A Review of Approaches Based on Concept Building
Without any additional human supervision, the network is optimized to use filters to automatically push high conv-layer representations in a network to represent an understandable object part. Each filter must encode a distinct object part that is exclusive to a single category. These object parts are usually human-interpretable. Forcing the layers of the network to represent parts of the object that humans can understand makes it relatively easy to explain the entire network. Predictive loss occurs but is often minimal.
Capsules represent properties of a particular entity in an image such as position, size, orientation, velocity, albedo, hue, texture, etc. The model learns to encode the relationships between a part and whole which leads to viewpoint invariant knowledge that generalizes to new viewpoints. CapsNet approaches started out purely supervised, but now use unsupervised structure extraction with a simple classifier for labeling. “Research on capsules is now at a similar stage to research on recurrent neural networks for speech recognition at the beginning of this century. There are fundamental representational reasons for believing that it is a better approach but it probably requires a lot more small insights before it can out-perform a highly developed technology. The fact that a simple capsules system already gives unparalleled performance at segmenting overlapping digits is an early indication that capsules are a direction worth exploring.” (https://papers.nips.cc/paper/6975-dynamic-routing-between-capsules.pdf)
Where to Go from Here
This is an exciting and important area of data science research. For a broader, and slightly deeper, dive into this topic, I suggest checking out this recording of a recent conference talk I gave on explainability.

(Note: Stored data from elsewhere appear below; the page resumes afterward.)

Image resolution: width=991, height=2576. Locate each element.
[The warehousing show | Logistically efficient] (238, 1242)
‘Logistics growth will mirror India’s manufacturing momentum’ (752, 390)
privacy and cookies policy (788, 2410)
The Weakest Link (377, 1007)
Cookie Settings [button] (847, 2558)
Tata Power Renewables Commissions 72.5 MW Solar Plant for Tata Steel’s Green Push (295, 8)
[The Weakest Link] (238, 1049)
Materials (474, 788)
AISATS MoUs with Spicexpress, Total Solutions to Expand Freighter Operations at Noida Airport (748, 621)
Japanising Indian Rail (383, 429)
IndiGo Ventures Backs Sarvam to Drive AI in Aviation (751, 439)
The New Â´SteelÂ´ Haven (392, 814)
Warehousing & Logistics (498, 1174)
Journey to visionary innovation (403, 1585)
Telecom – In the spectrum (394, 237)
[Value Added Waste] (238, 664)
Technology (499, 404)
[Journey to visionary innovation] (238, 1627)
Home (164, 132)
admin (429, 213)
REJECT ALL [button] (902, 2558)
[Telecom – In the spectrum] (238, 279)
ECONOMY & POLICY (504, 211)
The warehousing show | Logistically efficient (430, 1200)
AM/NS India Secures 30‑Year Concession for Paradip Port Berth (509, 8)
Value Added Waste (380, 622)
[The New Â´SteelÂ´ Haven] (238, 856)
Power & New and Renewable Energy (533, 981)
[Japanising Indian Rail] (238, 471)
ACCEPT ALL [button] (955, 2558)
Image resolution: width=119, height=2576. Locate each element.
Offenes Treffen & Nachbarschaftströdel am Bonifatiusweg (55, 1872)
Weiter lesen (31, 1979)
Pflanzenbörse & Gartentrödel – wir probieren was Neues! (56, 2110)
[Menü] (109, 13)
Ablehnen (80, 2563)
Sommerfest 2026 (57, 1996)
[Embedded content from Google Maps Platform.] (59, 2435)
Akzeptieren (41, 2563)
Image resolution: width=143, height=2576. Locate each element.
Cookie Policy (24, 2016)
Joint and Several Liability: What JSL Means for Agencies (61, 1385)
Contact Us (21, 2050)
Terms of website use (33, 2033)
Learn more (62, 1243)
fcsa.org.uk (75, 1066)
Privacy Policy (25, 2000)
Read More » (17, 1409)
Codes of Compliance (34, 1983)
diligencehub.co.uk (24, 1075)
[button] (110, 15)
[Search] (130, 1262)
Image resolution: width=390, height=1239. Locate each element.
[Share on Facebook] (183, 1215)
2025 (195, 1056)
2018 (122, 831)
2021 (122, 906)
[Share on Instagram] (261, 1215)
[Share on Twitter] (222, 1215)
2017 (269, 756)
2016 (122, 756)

Lastly, I’ll note that this is all well and good but of no effect if data scientists and analytical leaders are not focusing on model explainability in their validation workflows. Then, once we, as an industry, get the model validation side of our house in order, we will need to transfer many of the same techniques over to the model maintenance side. Models and input data will drift over time and can introduce biases that were not present in training. Yes, there is a lot of work to do, but that also means there is ample opportunity for each of us to step up and champion proper model validation in our organizations.